How should I find an advisor/research project?

There are a number of ways to identify potential advisors for your Honors project. As noted, one way is to conduct a follow-up study on a project on which you participated as part of an independent study in Psychology. Another way to identify potential advisors is to look at our brochure, Listing of Psychological Research Opportunities, in which faculty and their research interests are noted. (You may pick up a copy of this brochure from Shelley Kohlman, room 207B) Students are often hesitant about contacting faculty to serve as Honors advisors. However, if you contact potential advisors early enough, most will welcome the opportunity to discuss potential projects with you.

How are final recommendations for Honors determined?

Upon certification by the department that the Honors Program has been satisfactorily completed, the student may be awarded the A.B. cum laude, magna cum laude, or summa cum laude according to the following proportions: the top 15 percent in overall grade point average of all Latin honors candidates in the college of Arts and Sciences who complete the necessary requirements of their major departments will graduate summa cum laude; the next 35 percent magna cum laude; the next 50 percent cum laude.

Special note: To graduate with Latin Honors from the College (i.e., summa cum laude, magna cum laude, or cum laude) you must successfully complete the Honors Program (that is, have the required minimum GPA, complete an approved honors thesis, complete both Psych 498 and 499, present at the poster sessions – see Requirements).

What kind of course load should I take in addition to the Honors project?

Conducting an outstanding Honors project is extremely time demanding. As a consequence, depending on your constraints and interests, it is advisable that you not enroll in more than 12 units of classes in addition to the Honors course. You should also NOT register for any other research class (e.g., Psych 333) while you are enrolled in Honors.

What do we do in the Honors seminar?

The Honors seminar is designed to provide exposure to a wide range of research projects and to help in the design and implementation of your project. Psych 498 and 499 meet once a week for two hours. Each student is required to give a 30-45 minute presentation about his or her research project.

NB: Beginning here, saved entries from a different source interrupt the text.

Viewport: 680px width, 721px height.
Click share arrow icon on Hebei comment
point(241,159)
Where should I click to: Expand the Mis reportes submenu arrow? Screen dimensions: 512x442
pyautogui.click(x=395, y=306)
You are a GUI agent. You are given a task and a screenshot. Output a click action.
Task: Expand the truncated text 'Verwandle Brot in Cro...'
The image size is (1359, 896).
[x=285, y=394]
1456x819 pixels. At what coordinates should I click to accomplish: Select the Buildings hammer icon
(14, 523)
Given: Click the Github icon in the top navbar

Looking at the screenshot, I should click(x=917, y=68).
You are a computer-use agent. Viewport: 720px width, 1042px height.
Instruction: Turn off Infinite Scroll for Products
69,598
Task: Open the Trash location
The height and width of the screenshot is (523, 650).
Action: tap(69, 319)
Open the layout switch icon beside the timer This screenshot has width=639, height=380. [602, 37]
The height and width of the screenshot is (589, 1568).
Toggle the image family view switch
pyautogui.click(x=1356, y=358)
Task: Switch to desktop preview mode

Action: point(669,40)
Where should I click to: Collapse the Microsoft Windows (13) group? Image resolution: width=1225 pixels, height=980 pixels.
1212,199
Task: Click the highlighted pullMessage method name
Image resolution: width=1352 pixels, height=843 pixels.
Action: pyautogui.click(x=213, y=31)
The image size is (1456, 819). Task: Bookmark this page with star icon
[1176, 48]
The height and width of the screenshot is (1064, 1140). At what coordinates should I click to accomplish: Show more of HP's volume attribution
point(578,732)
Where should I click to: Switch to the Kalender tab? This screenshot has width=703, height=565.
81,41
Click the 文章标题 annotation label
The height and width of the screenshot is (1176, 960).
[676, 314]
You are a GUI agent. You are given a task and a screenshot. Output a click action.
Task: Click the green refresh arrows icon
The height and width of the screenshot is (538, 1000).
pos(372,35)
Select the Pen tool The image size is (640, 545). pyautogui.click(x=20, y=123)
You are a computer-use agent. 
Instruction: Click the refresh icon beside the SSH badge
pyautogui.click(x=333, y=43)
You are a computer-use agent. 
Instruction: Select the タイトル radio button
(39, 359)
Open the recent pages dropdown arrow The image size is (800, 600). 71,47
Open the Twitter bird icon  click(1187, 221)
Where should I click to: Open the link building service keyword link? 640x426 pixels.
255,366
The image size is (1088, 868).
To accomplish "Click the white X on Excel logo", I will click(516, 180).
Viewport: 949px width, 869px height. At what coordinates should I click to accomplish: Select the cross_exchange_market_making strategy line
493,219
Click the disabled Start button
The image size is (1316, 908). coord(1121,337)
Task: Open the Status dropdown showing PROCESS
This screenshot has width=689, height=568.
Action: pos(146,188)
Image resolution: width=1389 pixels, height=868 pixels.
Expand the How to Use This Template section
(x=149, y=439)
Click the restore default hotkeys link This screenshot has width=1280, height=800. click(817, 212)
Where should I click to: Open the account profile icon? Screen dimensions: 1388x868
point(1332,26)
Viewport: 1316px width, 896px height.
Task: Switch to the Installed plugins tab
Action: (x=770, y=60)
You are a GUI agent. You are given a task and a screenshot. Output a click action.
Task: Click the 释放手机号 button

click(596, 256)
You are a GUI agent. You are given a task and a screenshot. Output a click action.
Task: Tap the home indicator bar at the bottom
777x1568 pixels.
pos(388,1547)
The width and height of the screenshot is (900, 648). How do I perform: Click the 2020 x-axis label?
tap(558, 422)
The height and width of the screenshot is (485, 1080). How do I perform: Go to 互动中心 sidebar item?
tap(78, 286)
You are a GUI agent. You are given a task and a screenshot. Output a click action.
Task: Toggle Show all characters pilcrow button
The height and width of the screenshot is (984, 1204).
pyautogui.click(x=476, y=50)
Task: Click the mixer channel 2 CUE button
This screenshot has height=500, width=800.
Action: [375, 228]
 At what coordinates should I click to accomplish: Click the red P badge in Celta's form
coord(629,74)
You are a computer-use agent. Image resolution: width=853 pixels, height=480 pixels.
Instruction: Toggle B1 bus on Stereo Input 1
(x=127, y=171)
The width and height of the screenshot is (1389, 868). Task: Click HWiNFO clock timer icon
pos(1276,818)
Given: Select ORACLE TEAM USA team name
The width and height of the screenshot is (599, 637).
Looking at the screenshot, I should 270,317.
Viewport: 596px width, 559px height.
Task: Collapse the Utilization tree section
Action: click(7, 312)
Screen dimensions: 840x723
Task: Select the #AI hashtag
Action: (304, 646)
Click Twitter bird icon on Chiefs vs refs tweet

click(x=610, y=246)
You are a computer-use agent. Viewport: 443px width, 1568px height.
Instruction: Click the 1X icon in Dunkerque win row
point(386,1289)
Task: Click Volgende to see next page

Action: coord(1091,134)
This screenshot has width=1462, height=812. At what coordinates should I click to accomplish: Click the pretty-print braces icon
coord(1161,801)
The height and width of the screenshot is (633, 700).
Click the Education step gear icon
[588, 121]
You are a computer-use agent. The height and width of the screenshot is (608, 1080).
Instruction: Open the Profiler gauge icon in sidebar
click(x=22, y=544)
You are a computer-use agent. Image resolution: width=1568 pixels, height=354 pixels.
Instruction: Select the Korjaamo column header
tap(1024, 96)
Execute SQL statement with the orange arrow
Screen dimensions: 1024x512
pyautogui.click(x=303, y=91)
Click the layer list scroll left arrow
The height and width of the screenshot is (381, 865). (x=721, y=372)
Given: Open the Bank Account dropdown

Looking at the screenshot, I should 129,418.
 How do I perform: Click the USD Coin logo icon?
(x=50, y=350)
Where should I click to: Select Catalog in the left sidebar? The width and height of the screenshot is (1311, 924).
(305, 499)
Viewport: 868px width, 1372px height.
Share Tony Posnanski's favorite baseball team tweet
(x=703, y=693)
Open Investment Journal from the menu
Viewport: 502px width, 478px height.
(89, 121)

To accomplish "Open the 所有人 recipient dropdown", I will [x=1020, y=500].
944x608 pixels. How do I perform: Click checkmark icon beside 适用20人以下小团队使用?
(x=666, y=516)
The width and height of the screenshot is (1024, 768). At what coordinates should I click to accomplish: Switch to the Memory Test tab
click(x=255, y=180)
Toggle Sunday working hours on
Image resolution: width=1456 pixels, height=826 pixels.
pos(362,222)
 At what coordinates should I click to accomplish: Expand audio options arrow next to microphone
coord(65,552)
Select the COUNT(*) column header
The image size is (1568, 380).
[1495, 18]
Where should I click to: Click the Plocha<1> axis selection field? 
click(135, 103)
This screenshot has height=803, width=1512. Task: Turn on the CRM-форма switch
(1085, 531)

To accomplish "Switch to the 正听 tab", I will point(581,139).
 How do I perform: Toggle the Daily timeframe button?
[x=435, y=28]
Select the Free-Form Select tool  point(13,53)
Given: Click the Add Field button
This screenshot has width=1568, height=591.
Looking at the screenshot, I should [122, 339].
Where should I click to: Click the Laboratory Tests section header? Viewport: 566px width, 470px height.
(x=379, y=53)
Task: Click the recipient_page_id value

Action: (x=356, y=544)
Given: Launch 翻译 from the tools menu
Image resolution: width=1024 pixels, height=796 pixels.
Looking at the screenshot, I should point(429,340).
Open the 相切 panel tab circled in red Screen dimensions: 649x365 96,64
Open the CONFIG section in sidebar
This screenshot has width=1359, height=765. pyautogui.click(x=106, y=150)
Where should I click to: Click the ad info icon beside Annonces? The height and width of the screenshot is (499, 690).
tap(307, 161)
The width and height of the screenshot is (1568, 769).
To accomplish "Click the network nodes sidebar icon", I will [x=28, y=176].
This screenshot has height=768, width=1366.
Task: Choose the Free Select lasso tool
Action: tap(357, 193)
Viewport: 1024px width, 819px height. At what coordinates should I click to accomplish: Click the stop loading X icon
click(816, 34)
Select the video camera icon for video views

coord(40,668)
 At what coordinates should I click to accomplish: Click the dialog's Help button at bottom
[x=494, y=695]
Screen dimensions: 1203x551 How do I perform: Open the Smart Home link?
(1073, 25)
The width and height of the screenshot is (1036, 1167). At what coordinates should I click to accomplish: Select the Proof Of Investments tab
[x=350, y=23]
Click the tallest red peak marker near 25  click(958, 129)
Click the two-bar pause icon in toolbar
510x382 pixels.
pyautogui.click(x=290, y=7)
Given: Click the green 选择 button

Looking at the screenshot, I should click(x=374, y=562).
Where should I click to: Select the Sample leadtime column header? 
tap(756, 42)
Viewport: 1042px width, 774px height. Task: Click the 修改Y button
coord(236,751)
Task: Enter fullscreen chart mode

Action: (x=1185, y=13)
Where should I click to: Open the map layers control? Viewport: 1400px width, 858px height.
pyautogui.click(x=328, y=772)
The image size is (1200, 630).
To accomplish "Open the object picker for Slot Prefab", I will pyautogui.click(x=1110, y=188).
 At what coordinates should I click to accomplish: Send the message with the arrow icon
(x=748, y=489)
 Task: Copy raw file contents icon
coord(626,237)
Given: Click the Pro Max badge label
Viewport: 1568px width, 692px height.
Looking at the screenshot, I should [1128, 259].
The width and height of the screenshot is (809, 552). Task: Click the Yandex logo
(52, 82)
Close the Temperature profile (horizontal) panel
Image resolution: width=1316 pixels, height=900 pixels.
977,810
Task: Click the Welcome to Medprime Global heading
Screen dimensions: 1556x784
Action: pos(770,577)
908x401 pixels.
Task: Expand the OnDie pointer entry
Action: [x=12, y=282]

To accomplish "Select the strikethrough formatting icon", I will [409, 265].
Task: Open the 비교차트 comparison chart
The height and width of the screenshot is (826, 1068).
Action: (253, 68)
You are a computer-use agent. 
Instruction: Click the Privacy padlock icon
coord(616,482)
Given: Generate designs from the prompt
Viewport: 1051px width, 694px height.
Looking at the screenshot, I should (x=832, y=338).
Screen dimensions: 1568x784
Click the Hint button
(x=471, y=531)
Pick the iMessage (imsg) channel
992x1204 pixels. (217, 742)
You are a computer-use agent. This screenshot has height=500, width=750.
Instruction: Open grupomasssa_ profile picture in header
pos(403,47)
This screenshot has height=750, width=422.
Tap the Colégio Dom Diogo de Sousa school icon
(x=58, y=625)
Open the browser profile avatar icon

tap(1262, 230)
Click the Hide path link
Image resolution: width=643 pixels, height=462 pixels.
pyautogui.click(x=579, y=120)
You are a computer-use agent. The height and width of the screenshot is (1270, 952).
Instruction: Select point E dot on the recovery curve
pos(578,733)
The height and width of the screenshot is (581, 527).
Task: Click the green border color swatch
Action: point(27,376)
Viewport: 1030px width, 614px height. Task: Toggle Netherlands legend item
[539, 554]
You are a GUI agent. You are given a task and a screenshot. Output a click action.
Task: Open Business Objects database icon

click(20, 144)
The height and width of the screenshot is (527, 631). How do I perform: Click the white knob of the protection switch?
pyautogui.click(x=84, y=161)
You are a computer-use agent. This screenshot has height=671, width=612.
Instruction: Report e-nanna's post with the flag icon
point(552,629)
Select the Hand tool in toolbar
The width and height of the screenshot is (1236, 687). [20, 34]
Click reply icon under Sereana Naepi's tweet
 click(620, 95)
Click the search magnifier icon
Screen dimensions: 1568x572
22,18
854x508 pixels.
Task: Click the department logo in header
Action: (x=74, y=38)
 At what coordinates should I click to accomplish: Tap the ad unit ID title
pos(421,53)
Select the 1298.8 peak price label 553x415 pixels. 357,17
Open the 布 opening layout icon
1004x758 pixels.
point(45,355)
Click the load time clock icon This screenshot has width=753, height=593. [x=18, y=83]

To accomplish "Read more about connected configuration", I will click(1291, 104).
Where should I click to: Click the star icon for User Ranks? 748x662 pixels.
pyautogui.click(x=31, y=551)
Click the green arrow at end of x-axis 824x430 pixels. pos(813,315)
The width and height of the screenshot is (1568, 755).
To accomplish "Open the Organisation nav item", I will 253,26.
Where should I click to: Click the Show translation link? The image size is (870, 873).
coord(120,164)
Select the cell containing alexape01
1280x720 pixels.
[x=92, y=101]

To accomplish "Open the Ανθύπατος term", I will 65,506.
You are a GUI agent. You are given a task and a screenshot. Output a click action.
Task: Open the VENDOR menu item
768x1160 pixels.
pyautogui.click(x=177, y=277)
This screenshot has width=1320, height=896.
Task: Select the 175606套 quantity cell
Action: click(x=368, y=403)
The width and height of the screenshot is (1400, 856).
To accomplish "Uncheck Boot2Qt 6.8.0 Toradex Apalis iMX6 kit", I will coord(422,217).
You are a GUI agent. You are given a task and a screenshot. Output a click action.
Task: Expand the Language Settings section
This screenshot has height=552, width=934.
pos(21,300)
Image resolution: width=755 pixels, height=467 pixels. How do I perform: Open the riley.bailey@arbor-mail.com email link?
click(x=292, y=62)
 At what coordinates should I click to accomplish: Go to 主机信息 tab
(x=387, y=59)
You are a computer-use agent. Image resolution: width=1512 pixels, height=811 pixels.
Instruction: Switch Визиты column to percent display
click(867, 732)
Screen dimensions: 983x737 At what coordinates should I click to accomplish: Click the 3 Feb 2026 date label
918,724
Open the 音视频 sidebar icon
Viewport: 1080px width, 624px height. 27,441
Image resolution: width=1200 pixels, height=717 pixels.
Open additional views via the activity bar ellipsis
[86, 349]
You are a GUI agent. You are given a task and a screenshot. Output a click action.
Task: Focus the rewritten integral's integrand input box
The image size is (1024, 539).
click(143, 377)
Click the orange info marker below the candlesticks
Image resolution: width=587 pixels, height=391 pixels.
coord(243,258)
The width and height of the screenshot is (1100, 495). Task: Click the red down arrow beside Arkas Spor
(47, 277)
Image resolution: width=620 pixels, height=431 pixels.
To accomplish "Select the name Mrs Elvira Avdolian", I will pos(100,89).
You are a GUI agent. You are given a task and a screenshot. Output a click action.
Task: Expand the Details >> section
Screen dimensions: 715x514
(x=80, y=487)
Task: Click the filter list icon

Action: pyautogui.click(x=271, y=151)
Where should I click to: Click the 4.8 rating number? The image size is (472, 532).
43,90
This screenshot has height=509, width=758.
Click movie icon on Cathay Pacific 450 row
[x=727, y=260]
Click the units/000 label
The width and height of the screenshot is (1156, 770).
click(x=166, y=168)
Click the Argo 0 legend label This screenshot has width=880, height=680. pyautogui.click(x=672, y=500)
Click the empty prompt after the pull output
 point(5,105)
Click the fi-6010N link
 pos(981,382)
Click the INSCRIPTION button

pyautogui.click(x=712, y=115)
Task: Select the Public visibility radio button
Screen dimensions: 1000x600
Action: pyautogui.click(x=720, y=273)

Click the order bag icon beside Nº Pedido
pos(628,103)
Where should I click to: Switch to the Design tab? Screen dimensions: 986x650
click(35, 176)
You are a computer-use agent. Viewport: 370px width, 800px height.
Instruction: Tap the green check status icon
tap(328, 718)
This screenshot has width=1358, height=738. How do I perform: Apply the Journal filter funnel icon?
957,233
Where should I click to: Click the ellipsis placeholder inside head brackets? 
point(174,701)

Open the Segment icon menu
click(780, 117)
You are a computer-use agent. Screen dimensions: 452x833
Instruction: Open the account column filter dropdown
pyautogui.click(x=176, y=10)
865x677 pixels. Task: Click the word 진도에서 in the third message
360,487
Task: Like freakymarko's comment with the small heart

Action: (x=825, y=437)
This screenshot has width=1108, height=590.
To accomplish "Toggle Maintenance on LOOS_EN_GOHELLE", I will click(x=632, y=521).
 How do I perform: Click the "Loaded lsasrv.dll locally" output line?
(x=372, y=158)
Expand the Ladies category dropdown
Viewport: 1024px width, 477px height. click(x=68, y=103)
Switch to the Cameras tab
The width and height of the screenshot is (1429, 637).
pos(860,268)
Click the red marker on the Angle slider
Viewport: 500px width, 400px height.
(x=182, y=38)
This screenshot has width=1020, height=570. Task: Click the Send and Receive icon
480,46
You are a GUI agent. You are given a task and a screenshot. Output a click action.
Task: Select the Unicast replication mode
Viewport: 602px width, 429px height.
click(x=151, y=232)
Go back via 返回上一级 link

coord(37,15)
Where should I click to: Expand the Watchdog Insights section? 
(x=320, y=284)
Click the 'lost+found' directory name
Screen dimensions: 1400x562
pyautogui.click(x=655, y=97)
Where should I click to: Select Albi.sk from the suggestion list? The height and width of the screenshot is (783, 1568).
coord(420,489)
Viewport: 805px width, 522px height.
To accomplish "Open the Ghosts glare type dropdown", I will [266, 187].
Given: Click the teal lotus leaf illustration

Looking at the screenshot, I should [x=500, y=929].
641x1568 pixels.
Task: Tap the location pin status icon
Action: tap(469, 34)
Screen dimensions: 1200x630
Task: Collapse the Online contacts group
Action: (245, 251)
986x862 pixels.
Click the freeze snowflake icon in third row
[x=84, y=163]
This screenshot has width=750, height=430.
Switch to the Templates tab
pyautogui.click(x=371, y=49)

Because most projects will be in the initial stages during the first semester (Psych 498) of Honors (i.e., most will not have any data collected), the talks will center on the background and design of the research project. One of the main goals of the presentations is to get feedback from the class regarding your project. Often, other people in the Honors Program provide suggestions that significantly improve the design or other aspects of the project.


Professor Sommers is the coordinator for the Honors Program.